Credit: Take One Leave One

Last week, the Vauxhall team hosted a launch event to encourage even more people to get involved with Take One Leave One this winter. Last year, over 30 rails were set up across the UK, many by furloughed workers. The sites are outdoors, with additional safety measures to reduce the risk of coronavirus transmission.

One volunteer in attendance was homeless when he first started coming along back in February. After spending time with the team, he has now found accommodation and comes back each week to serve hot drinks to the guests.

Also at the launch event were volunteers Comfort and Victor, who set up a rail in Thornton Heath, as well as Take One Leave One’s very own mascot – Farringdon Bear, a homeless stuffed koala who was found on a train earlier this year and whose search for his owner went viral.
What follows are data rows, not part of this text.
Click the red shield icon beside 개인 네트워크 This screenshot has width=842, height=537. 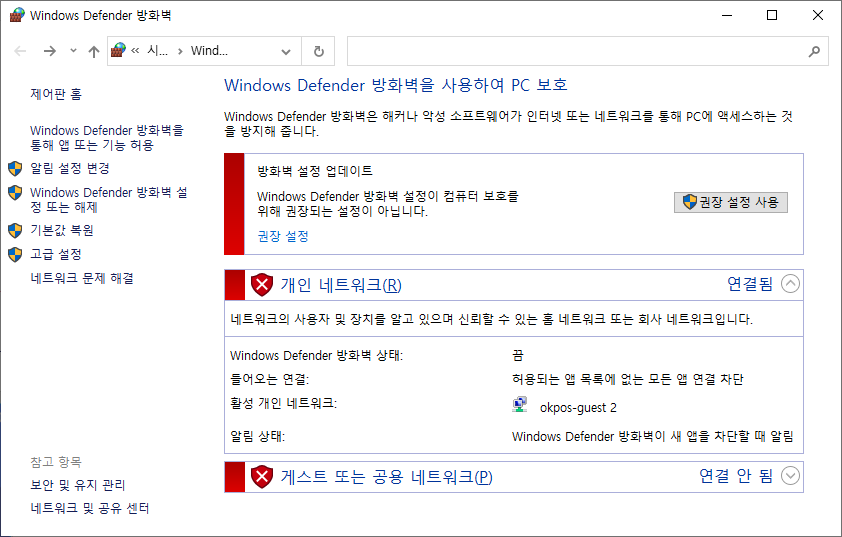pyautogui.click(x=262, y=285)
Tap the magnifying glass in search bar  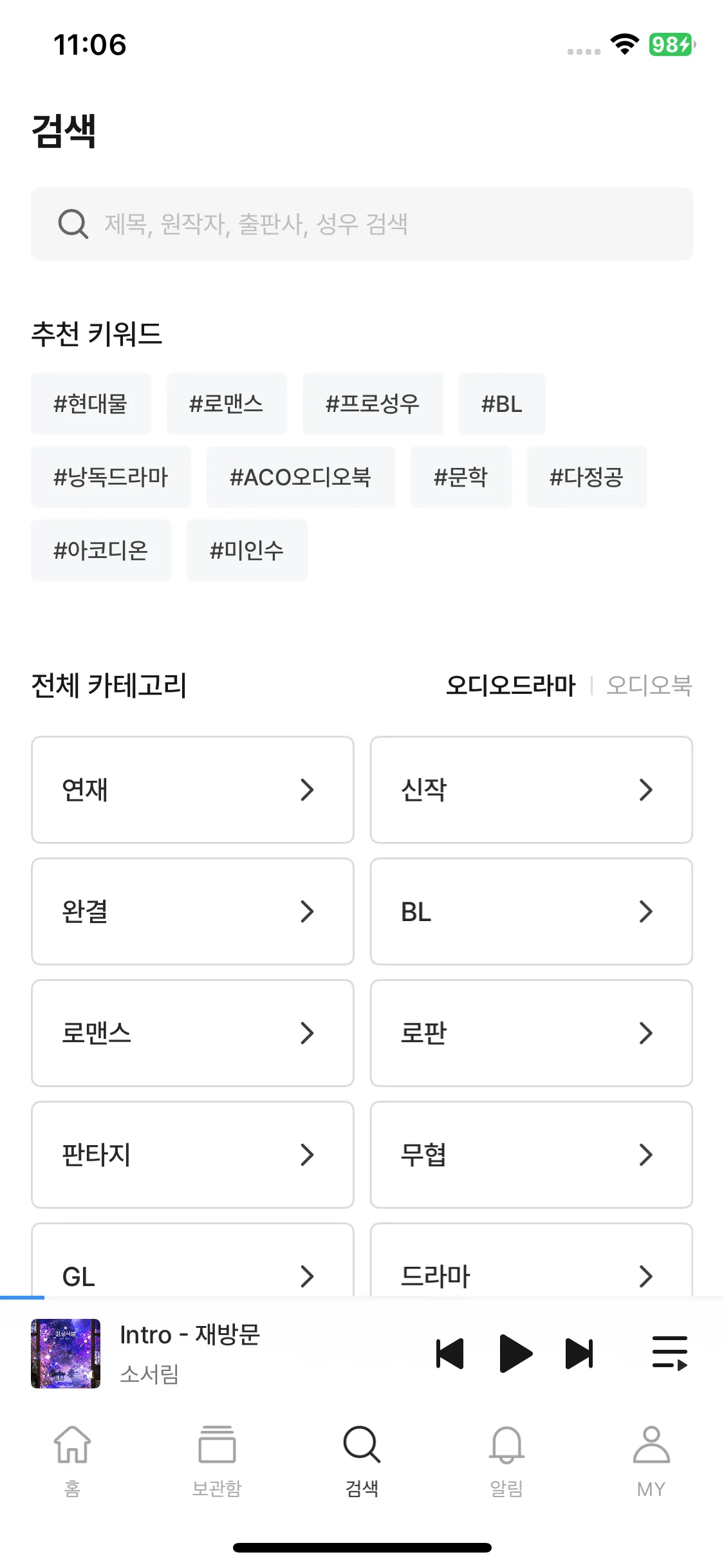(73, 224)
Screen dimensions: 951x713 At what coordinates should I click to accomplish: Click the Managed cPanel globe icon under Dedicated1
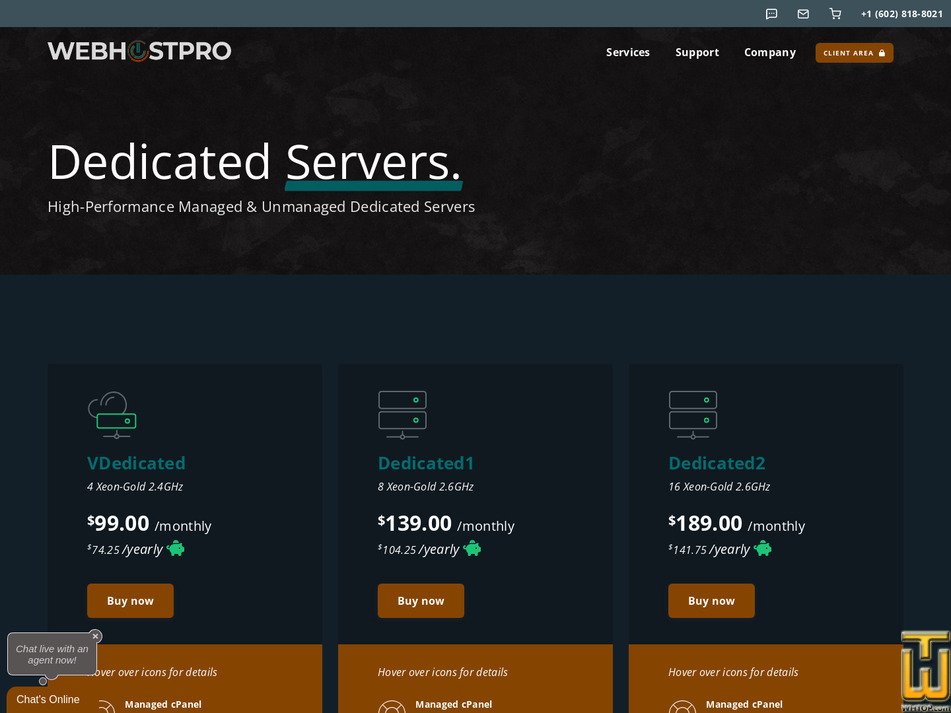coord(390,706)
“It was beautiful, it really brought tears to my eyes,” said Stefan Simanowitz, who set up London’s first Take One Leave One rail outside his office in 2018, after seeing a similar idea in the US and Mexico. “It really felt like this was something that was part of the community, something that has grown from the grassroots upwards.

“We always launch at this time of year because it’s the run up to Christmas when everyone is encouraged to think about their neighbours and think about goodwill.

“But it’s obscene that in a country which is one of the biggest economies in the world, that we are needing to do this.

“This isn’t a solution to the problems that we face in this country and around the world. It’s a sticking plaster. What is needed is his government action.”